* **Exercise details**:
Using the records below, find every line that includes "Choose" and copy it.
*** Recorded data Section Begins ***
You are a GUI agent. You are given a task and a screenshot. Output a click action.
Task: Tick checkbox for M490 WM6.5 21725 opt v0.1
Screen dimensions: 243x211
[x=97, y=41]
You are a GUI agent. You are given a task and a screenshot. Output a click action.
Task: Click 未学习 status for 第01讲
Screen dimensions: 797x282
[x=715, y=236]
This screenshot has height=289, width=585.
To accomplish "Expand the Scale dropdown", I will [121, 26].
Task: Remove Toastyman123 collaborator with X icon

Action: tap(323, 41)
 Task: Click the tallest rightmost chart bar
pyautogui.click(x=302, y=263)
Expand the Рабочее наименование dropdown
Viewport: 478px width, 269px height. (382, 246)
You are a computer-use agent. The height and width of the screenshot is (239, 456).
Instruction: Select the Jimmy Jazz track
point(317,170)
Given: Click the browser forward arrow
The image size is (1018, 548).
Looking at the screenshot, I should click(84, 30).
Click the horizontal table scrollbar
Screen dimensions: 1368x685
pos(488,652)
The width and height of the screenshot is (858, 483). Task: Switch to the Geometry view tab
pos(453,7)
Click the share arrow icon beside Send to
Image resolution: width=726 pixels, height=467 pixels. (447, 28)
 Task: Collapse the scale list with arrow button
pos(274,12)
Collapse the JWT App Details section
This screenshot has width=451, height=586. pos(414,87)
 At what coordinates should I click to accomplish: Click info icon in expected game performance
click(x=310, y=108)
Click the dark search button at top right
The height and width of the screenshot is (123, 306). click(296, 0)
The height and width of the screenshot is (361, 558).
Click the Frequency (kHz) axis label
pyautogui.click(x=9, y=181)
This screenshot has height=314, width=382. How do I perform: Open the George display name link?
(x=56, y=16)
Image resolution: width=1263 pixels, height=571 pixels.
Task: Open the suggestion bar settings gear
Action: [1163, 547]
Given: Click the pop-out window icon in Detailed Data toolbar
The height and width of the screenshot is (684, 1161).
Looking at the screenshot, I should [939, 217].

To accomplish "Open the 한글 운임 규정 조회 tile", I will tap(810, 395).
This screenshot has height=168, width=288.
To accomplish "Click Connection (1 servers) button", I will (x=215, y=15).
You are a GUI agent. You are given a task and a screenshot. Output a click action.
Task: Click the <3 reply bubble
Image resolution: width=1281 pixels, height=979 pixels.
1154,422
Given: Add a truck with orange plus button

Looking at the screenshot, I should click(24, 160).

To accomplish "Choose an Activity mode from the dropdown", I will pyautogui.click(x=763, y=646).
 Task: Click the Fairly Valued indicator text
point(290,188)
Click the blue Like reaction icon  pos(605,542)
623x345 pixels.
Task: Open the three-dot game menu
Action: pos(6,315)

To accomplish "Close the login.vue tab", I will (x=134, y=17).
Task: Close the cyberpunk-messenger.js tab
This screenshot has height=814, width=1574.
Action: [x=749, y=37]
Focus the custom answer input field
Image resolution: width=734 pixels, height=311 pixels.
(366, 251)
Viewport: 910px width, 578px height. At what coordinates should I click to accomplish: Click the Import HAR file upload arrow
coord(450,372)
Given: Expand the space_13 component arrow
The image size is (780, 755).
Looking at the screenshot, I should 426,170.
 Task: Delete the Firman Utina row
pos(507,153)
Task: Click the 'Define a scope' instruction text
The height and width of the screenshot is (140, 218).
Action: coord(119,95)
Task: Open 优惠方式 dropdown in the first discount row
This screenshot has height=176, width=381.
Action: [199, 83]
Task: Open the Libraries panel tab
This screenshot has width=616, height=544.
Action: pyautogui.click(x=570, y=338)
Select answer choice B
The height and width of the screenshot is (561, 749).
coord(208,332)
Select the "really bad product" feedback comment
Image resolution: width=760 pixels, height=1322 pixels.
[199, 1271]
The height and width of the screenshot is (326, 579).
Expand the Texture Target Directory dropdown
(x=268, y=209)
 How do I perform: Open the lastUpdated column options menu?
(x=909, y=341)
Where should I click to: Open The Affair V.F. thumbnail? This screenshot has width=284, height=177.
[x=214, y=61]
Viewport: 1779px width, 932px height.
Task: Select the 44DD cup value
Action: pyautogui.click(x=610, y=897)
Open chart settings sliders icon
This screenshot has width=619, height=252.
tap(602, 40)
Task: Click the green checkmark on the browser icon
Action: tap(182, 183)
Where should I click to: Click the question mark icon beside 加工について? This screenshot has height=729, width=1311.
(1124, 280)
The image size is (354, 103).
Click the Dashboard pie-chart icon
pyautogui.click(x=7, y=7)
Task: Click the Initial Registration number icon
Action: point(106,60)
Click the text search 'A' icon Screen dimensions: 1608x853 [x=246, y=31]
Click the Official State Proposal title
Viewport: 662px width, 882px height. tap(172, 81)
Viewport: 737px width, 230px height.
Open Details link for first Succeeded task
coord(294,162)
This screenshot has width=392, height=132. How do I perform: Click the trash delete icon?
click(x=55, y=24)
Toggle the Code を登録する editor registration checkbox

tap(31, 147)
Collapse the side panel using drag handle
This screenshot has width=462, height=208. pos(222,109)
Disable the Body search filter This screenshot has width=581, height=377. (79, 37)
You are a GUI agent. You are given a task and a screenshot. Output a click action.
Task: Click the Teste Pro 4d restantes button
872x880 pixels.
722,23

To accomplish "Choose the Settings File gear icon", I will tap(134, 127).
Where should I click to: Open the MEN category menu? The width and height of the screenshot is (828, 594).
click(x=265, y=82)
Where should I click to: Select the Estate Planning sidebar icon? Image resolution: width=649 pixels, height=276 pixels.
*** Recorded data Section Ends ***
* **Response area**:
To accomplish "Choose an Activity mode from the dropdown", I will pyautogui.click(x=763, y=646).
To accomplish "Choose the Settings File gear icon", I will tap(134, 127).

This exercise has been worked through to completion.